Last night at a party, Micah (Wyatt Cenac) and Jo (Tracey Heggins) hooked up. Now it’s the morning after, and it’s awkward. She’s guarded, a little chilly, but he seems easy to like. He talks her into a cup of coffee. Then they share a cab. Then she bolts. But she’s left her wallet behind. He decides to track her down.
It turns out that she has a boyfriend, who’s out of town.
“Is he white?”
“Does it matter?”
“Yes and no.”
In an earlier conversation, it came out that Jo doesn’t pay rent. The boyfriend is the reason why. She guesses right that Micah is a little righteous. Underneath his open disposition, there is woundedness, anger, despair.
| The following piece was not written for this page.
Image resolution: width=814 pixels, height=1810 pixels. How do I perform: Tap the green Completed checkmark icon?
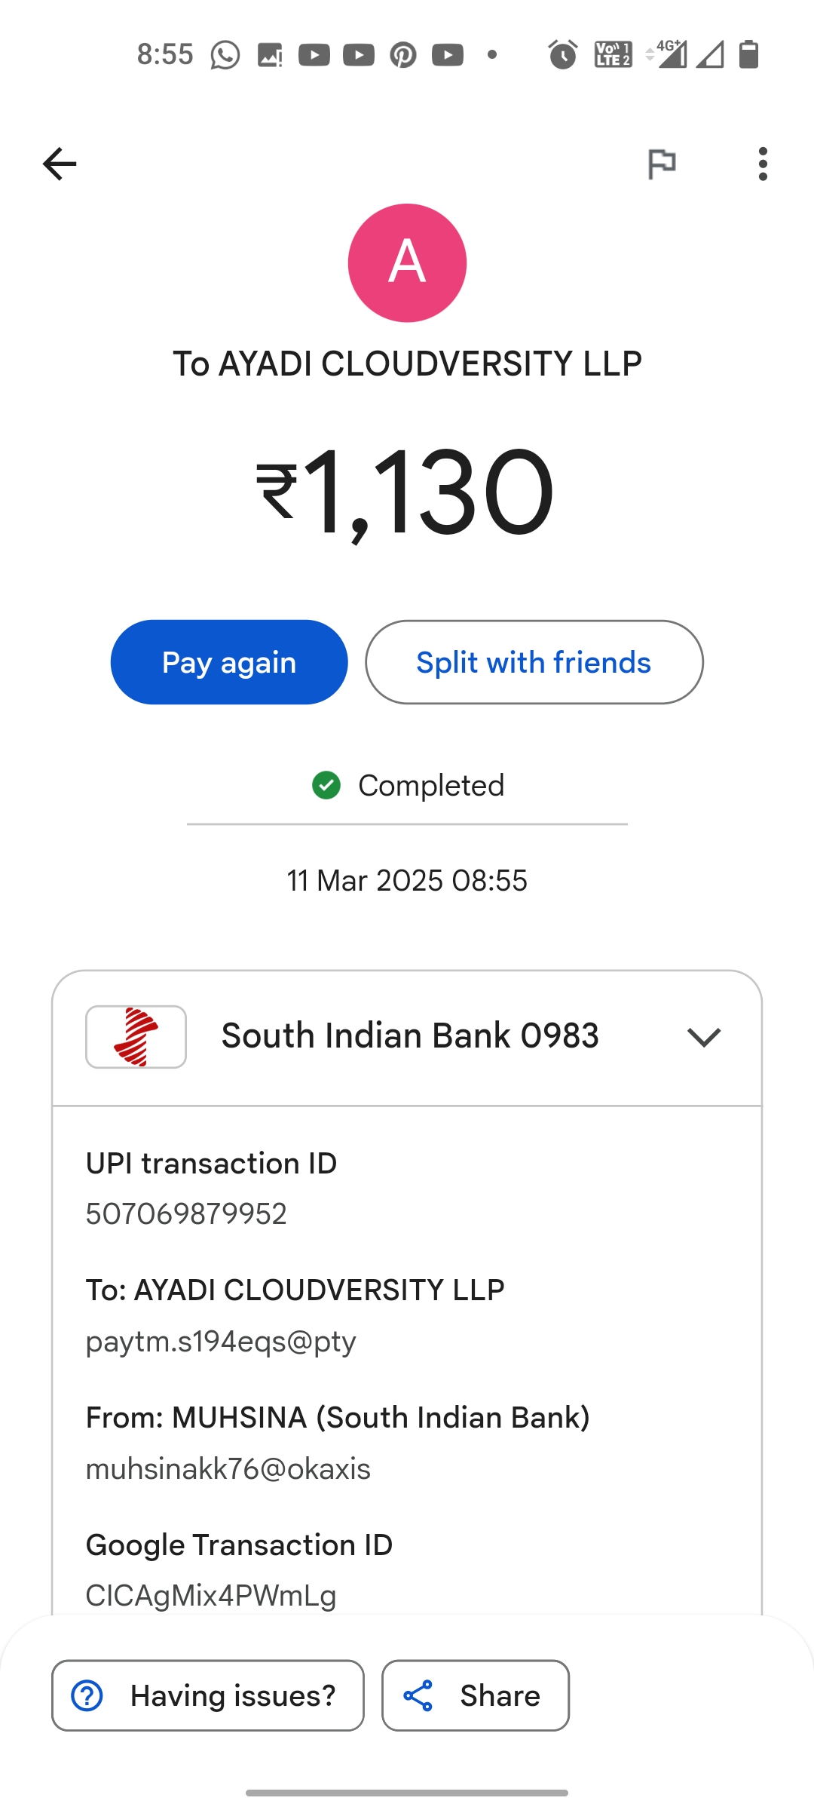(x=326, y=785)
And underneath her stricken conscience, there is affinity and real attraction.
These are the stakes in Medicine for Melancholy, local writer-director Barry Jenkins’ breezily quotidian and much-buzzed-about feature debut. And although it’s designed as one of those movies in which nothing really happens, because things happening would ruin it, stakes do get raised. Jenkins has it in mind to build a courtship around how it feels to be a minority in a gentrifying city. But not just any minority, and not just any city.
San Francisco is a character in Medicine for Melancholy, but not in a way it has been in movies before. There were a few rules going in. No trolley cars, no Golden Gate Bridge, no Fisherman’s Wharf. There are landmarks, of sorts, like the Knockout and Rainbow Grocery. But they’re landmarks for hipsters, not for tourists. The movie even has a set piece, as its characters flow through the city’s streets on the requisite fixed-gear bikes. The problem, as Micah eventually blurts in drunken desperation, is that “everything about being indie is all tied to not being black.”